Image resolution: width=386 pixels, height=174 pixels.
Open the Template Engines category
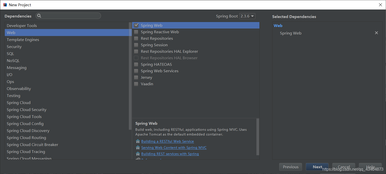[x=23, y=40]
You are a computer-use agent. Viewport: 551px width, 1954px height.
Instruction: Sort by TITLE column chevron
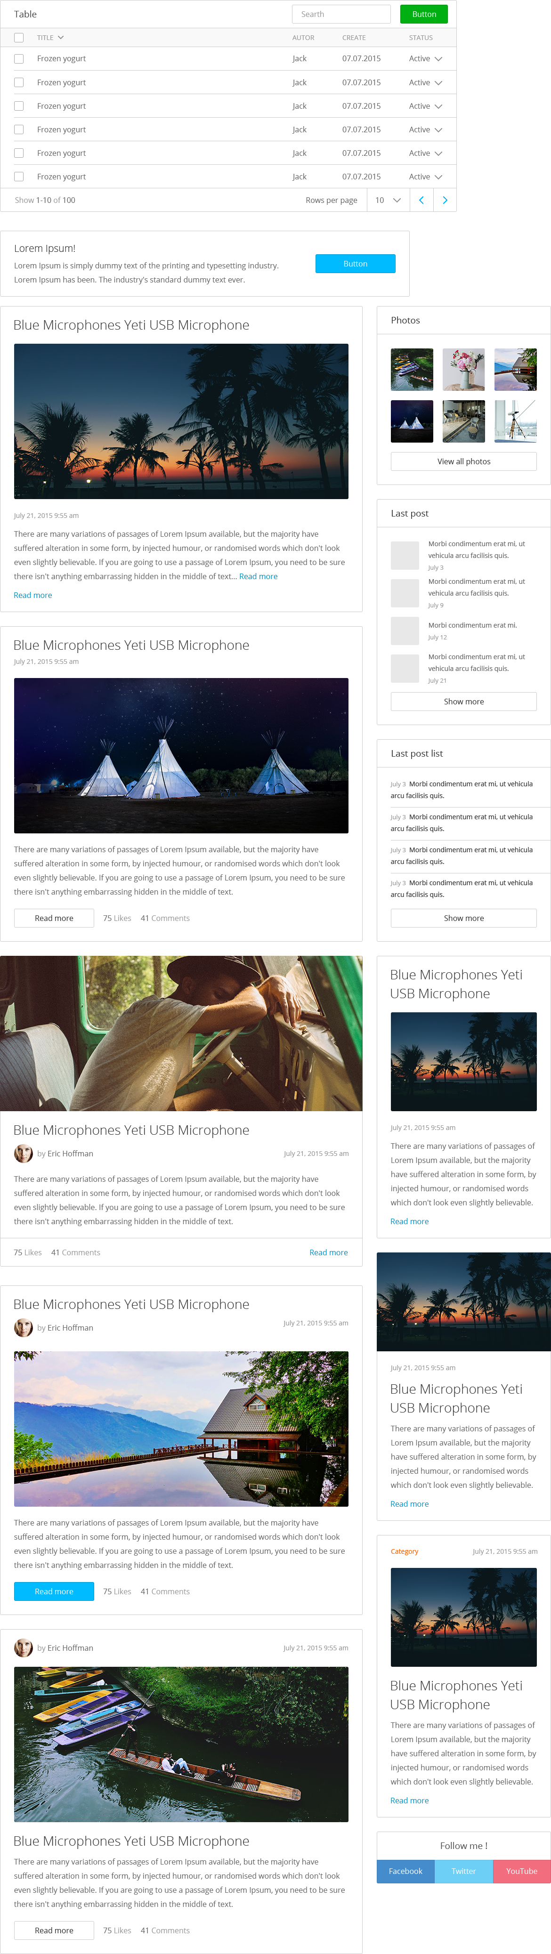pos(61,37)
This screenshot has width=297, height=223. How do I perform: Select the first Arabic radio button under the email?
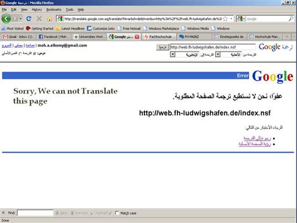point(35,53)
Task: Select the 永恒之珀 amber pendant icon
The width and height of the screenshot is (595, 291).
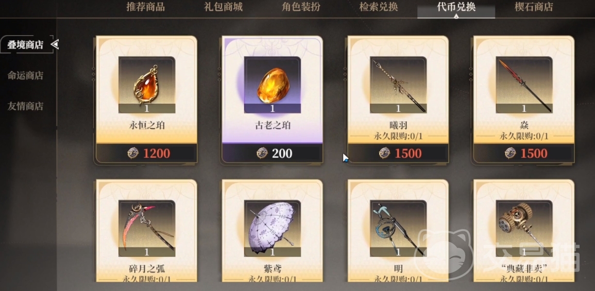Action: click(146, 84)
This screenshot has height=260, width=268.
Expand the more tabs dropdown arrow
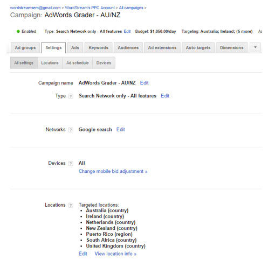point(255,47)
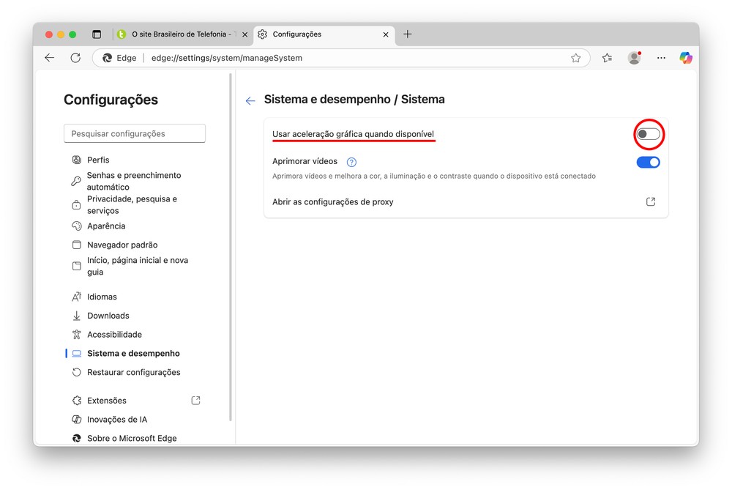Click the profile avatar icon
732x490 pixels.
pyautogui.click(x=634, y=58)
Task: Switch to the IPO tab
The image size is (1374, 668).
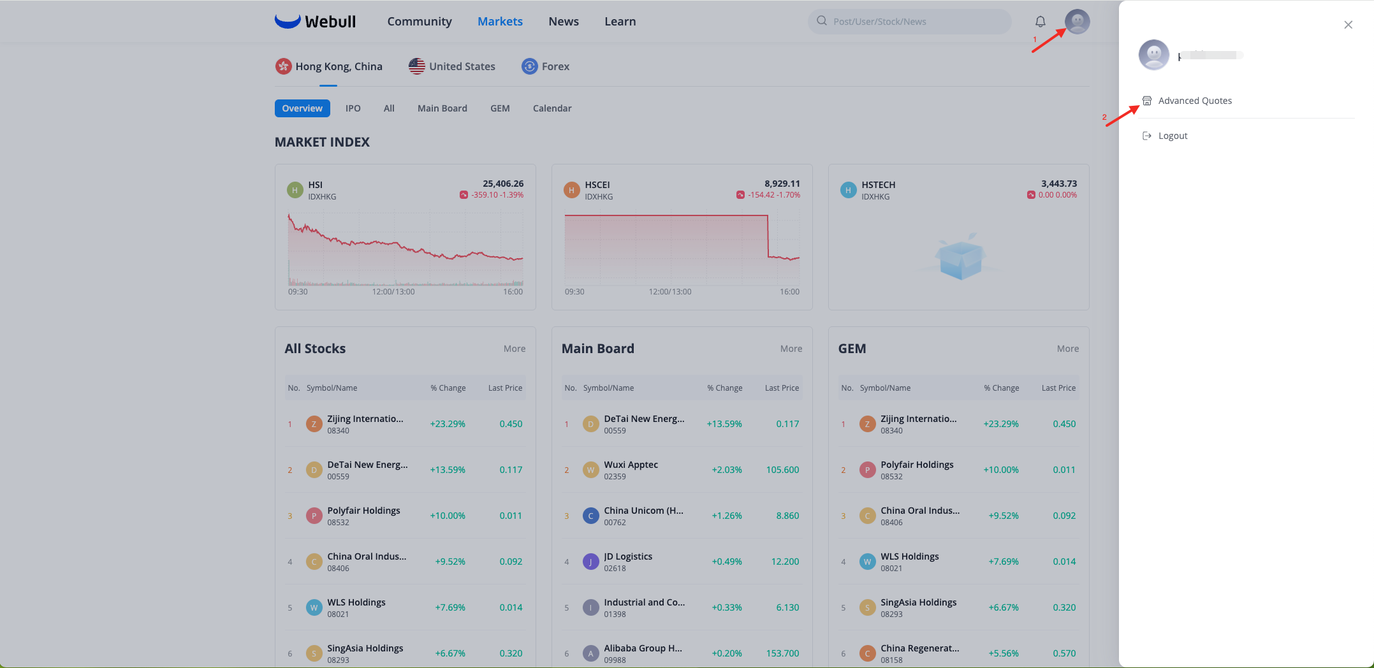Action: pos(353,108)
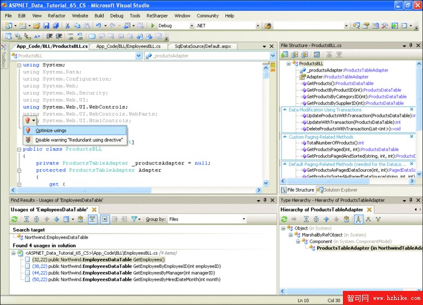Viewport: 423px width, 305px height.
Task: Pin the File Structure panel
Action: pos(409,46)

-=-=-=-=-

- **Task details**
Lines wanted from the entries above: the one with "Instruction: Sort by TITLE column chevron", the one with "This screenshot has height=260, width=268.", and all lines between. Please copy them exactly, without the pictures and without anything else.

- **Solution for this problem**
Instruction: Sort by TITLE column chevron
pos(61,37)
This screenshot has width=297, height=223. How do I perform: Select the first Arabic radio button under the email?
point(35,53)
Task: Select the 永恒之珀 amber pendant icon
The width and height of the screenshot is (595, 291).
Action: click(146, 84)
This screenshot has height=260, width=268.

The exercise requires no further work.